Yes, for up to 3 months. For best results, freeze before adding the cream cheese to prevent separation. Stir the cream cheese in fresh when reheating slowly over low heat.

Chicken Taco Soup Recipe

Recipe by LeeseCourse: DinnerCuisine: Mexican-American
Servings

8

servings
Prep time

10

minutes
Cooking time

30

minutes
Total time

40

minutes

An easy chicken taco soup recipe made with tender shredded chicken thighs, zucchini, cauliflower, cream cheese, and bold taco seasoning. Only 6g net carbs per serving. Ready in 40 minutes.

Ingredients

  • 1.5 lbs boneless skinless chicken thighs

  • 1 medium zucchini, diced

  • 1 cup cauliflower florets, chopped small

  • 1 green bell pepper, diced

  • 4 oz cream cheese, cubed

  • 1 can (14.5 oz) diced fire-roasted tomatoes, no sugar added

  • 1 can (10 oz) Rotel diced tomatoes with green chiles

  • 3 cups full-fat chicken bone broth

  • 1 medium yellow onion, diced

  • 3 garlic cloves, minced

  • 1 tsp cumin

  • 1 tsp chili powder

  • 1 tsp smoked paprika

  • 0.5 tsp garlic powder

  • 0.5 tsp onion powder

  • 0.25 tsp oregano

  • 2 tbsp avocado oil

Directions

  • Sauté the aromatics:
    Heat 2 tbsp avocado oil over medium heat. Cook diced onion 3–4 minutes, add garlic for 30 seconds.
  • Add chicken and seasonings:
    Place raw chicken thighs in the pot. Sprinkle all spices evenly over the chicken.
  • Add vegetables:
    Stir in zucchini, cauliflower, and bell pepper.

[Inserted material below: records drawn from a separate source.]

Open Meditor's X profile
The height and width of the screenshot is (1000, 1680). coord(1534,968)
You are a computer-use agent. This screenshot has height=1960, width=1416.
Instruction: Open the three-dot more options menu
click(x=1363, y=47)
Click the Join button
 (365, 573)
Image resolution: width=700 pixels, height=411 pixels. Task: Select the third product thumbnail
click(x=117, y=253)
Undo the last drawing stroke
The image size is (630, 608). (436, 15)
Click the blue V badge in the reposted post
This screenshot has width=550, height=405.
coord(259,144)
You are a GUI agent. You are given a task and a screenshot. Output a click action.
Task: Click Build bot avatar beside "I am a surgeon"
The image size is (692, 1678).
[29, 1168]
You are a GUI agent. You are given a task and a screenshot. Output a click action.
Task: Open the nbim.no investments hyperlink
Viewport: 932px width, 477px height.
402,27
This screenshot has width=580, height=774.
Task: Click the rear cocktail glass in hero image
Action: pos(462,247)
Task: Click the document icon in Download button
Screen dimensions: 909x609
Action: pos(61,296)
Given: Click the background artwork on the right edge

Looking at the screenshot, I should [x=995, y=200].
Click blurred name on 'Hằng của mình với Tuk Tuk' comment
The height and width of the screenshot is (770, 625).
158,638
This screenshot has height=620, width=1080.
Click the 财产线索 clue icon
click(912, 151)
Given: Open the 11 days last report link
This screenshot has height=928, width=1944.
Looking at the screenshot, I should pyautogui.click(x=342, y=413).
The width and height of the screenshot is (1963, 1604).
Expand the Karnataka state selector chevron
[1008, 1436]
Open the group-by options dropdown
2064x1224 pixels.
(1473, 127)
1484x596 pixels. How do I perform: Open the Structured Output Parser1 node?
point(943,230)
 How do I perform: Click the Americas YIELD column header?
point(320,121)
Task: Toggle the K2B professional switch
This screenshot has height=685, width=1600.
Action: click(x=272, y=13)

Cook 2–3 minutes to lightly caramelise.
  • Add liquids and tomatoes:
    Pour in fire-roasted tomatoes, Rotel, and bone broth. Stir to combine.
  • Simmer:
    Bring to a boil, reduce to medium-low, cover, and simmer 20–25 minutes until chicken reaches 165°F.
  • Shred chicken:
    Remove chicken thighs, shred with two forks, and return to the pot.
  • Stir in cream cheese:
    Add cubed cream cheese and stir 2–3 minutes until fully melted into the broth.
  • Taste and adjust:
    Season to taste with salt and pepper. Serve with keto-friendly toppings.

Nutrition Facts

1 servings per container


  • Amount Per ServingCalories310
  • % Daily Value *
  • Total Fat 18g 24%
    • Saturated Fat 6g 30%
  • Sodium 580mg 26%
  • Total Carbohydrate 8g 3%
    • Dietary Fiber 2g 8%
  • Protein 30g 60%

    * The % Daily Value tells you how much a nutrient in a serving of food contributes to a daily diet. 2,000 calories a day is used for general nutrition advice.